Oggi il peso dell’assistenza ai non autosufficienti ricade per l’80% sulle famiglie: 3,5 milioni di caregiver, per lo più donne, incluse oltre 800 mila badanti, in gran parte straniere con compensi in nero. Fa circa 8 miliardi di euro sottratti a bilanci familiari spesso molto magri. E lo Stato?
“Purtroppo in Italia manca una politica di tutela della non autosufficienza. È la scelta grave di un sistema di welfare che ha privilegiato altro. Cambiare non sarà facile, ma è necessario provvedere, anche considerando che la crisi della famiglia e la solitudine dell’anziano sono eventi che tendono ad aggravarsi e che renderanno sempre più difficile continuare con l’attuale sistema di assistenza. La crisi è dietro l’angolo”.
Centri Diurni (sempre pochi rispetto al fabbisogno) e RSA (le residenze assistenziali comunque molto costose) coprono parte della domanda. Chi non ha assistenza, se non dal volontariato, sono gli anziani soli. Una moltitudine senza speranza. Non è tragico?

*****

## CONSEGNA
Elenchi tutte le cifre riportate nel brano sull'assistenza ai non autosufficienti, indicando a che cosa si riferisce ciascuna.

*****

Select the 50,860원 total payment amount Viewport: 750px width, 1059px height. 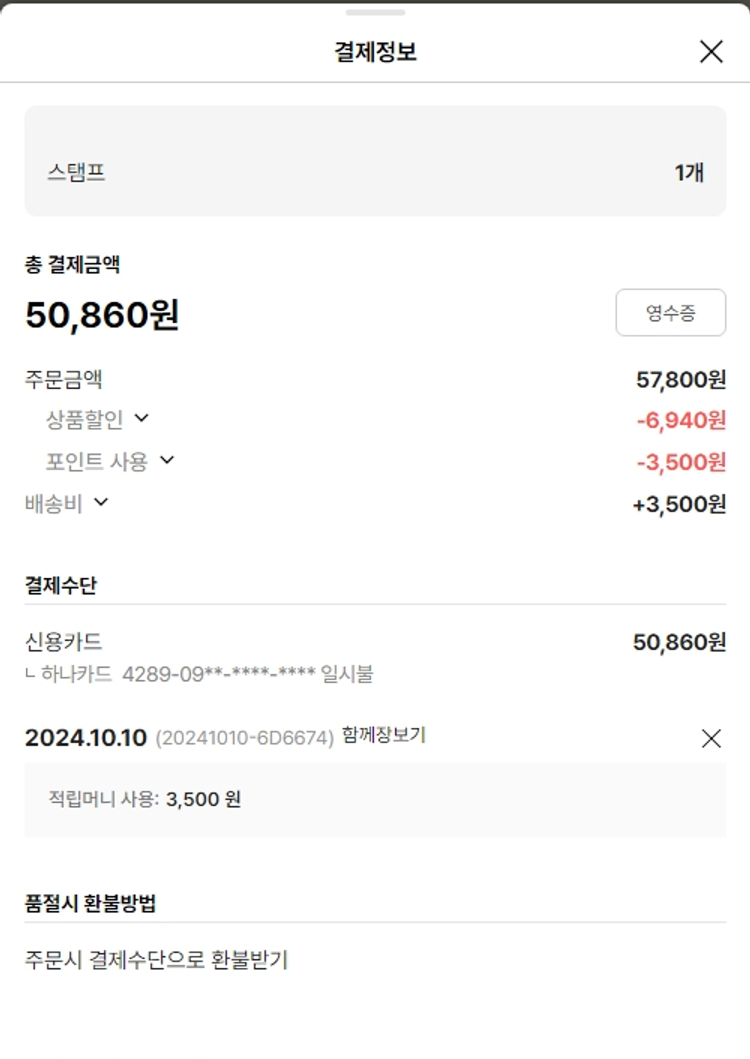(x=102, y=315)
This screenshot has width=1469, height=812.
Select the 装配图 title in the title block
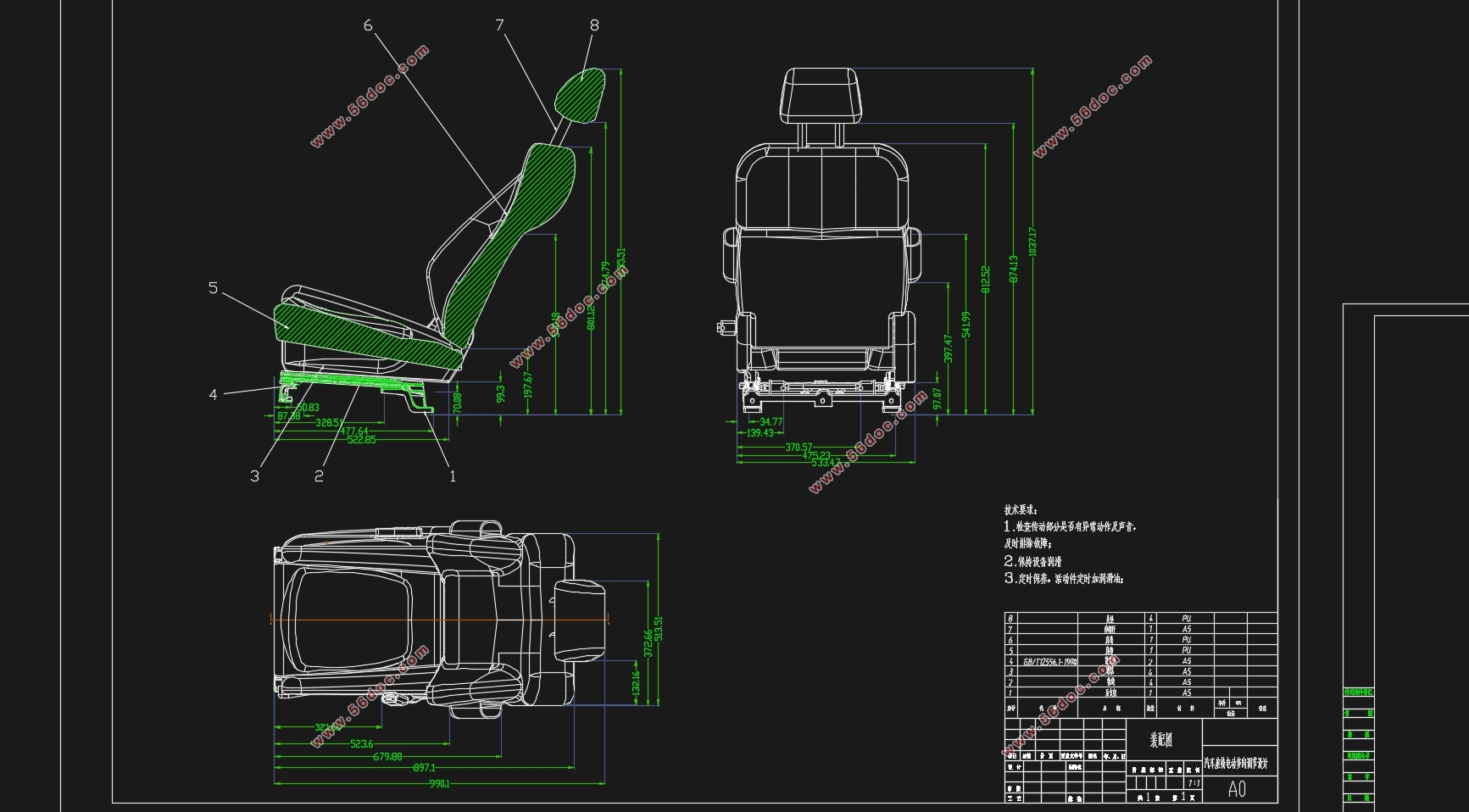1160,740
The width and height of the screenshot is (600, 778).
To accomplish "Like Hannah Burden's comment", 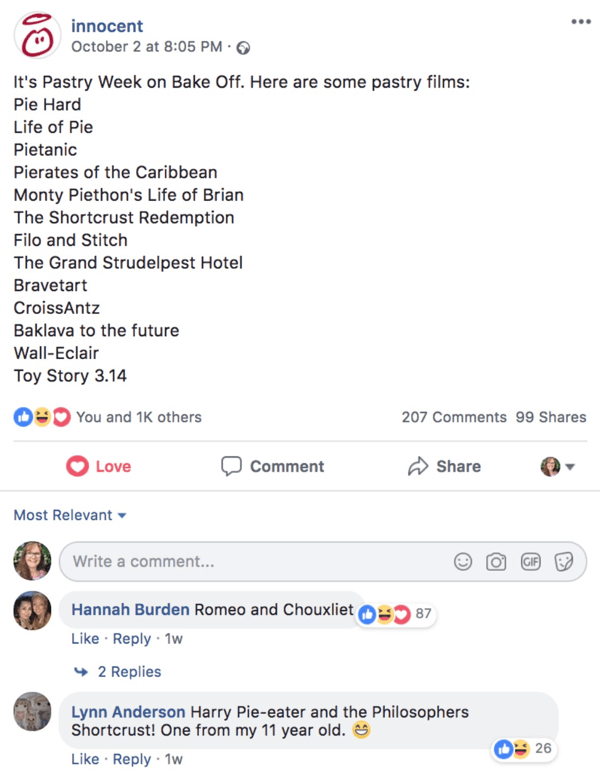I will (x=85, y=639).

*****

## SOLUZIONE
- 80%: la quota del peso dell'assistenza ai non autosufficienti che ricade sulle famiglie
- 3,5 milioni: i caregiver
- oltre 800 mila: le badanti
- circa 8 miliardi di euro: la somma sottratta ai bilanci familiari